In 2006, the National Bank of Ukraine issued a commemorative two-hryvnia coin dedicated to the 85th anniversary of the birth of the song’s lyricist, Dmytro Lutsenko. Around the edge of the coin’s reverse side is the stylized inscription: “How can one not love you, my Kyiv!”

In 2012, Ukrposhta issued an unstamped envelope to mark the 50th anniversary of the writing of the song “How can one not love you, my Kyiv.”

In 2012, at the Ivan Franko National Theater, director Oleksandra Bilozuba staged a play of the same name on the Chamber Stage, in which dramatic actors performed songs and poems dedicated to Kyiv accompanied by an orchestra.

On November 13, 2014, deputies of the Kyiv City Council unanimously supported the decision to approve “How can one not love you, my Kyiv” as the city anthem.

During the celebration of Kyiv Day on May 30, 2015, about 3,000 participants together with Mayor Vitali Klitschko took part in setting a nationwide record for the largest performance of this song at Sofiiska Square. The “Kyiv Classic” pop-symphony orchestra accompanied the performance.
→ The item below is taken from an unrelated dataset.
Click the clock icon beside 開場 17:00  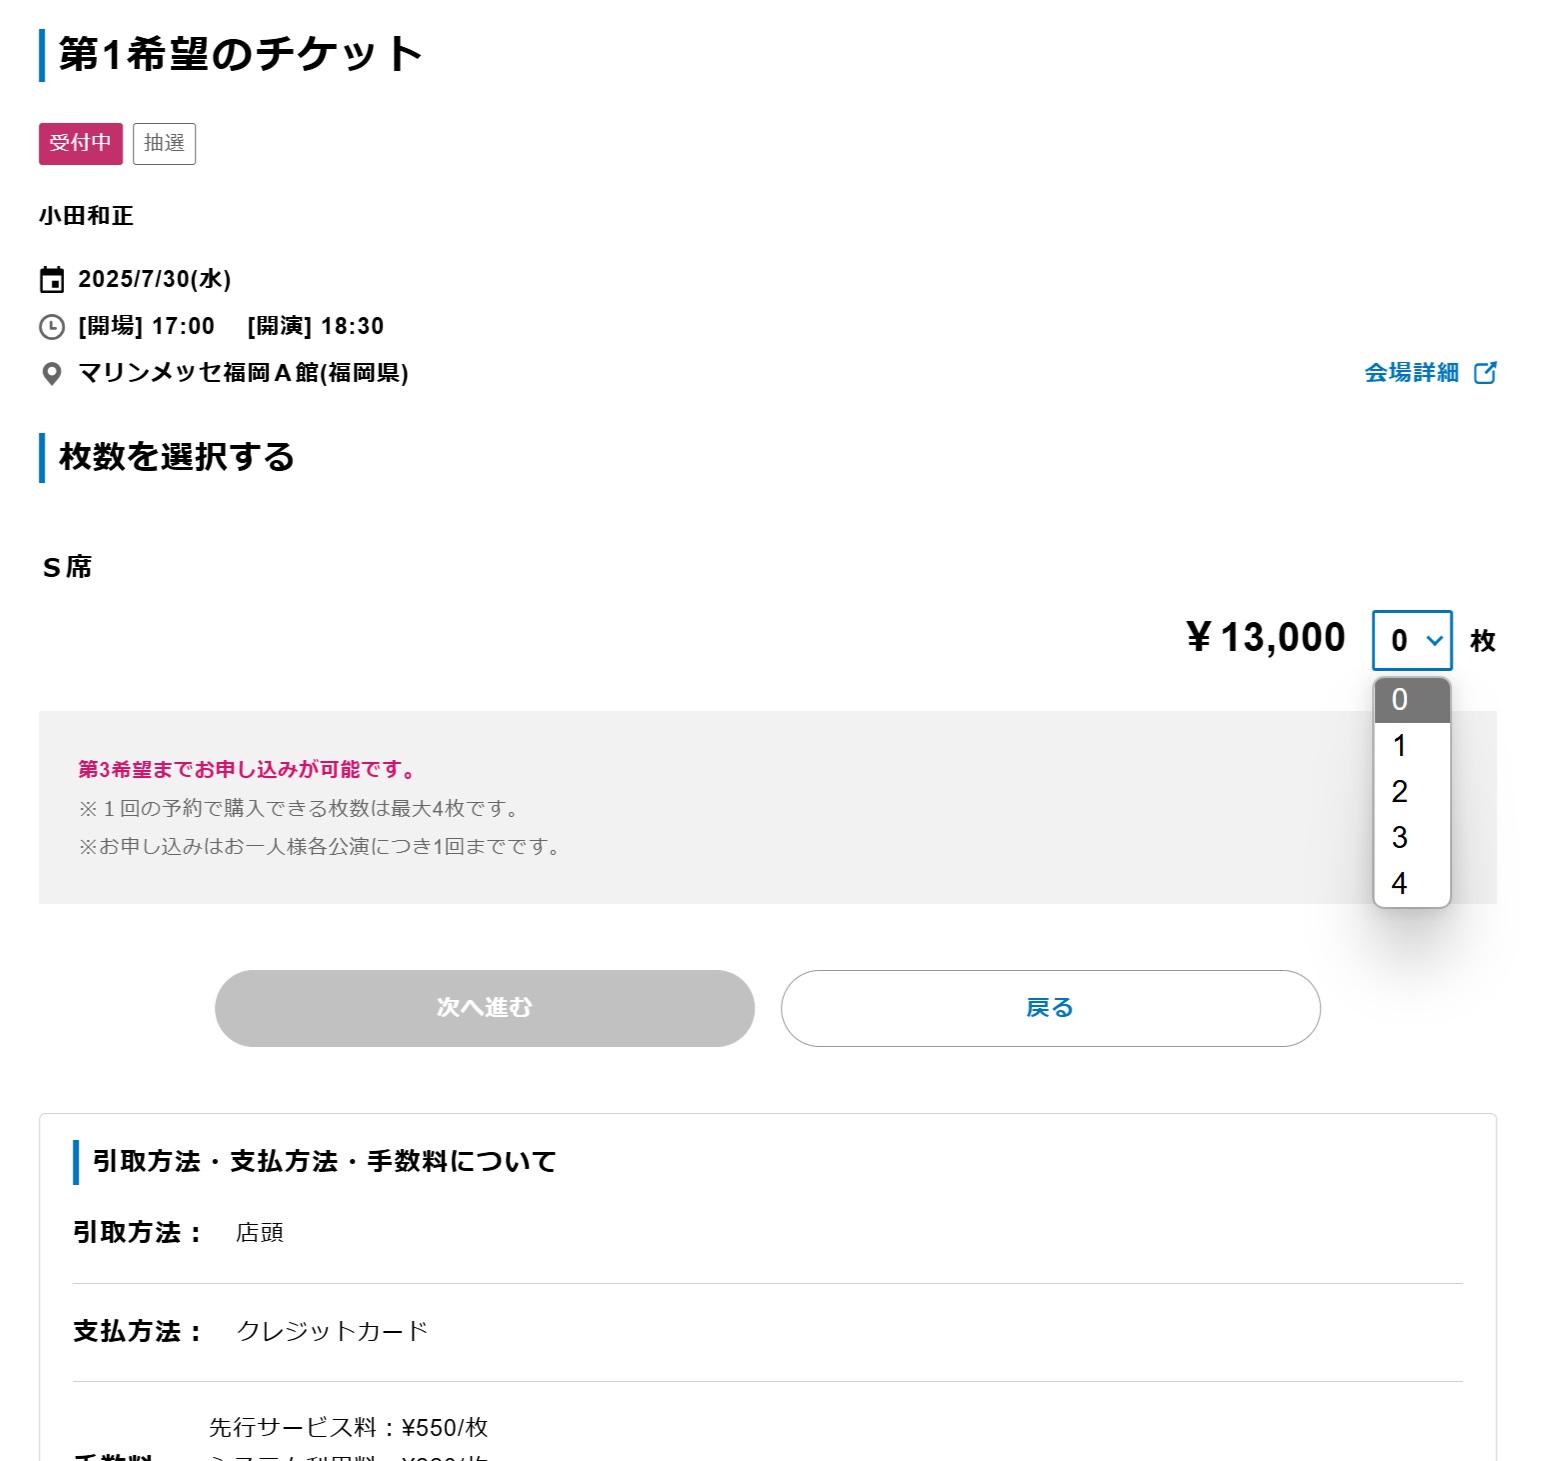pos(52,327)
A fragment of the song’s melody was played on the chimes at Maidan Nezalezhnosti and on the building of the Institute of History of Ukraine of the National Academy of Sciences of Ukraine; it was also played every quarter to the hour on the bell tower of the Greek Church at Kontraktova Square. The melody can also be heard at Kyiv’s main railway station upon the arrival or departure of express or high-speed trains.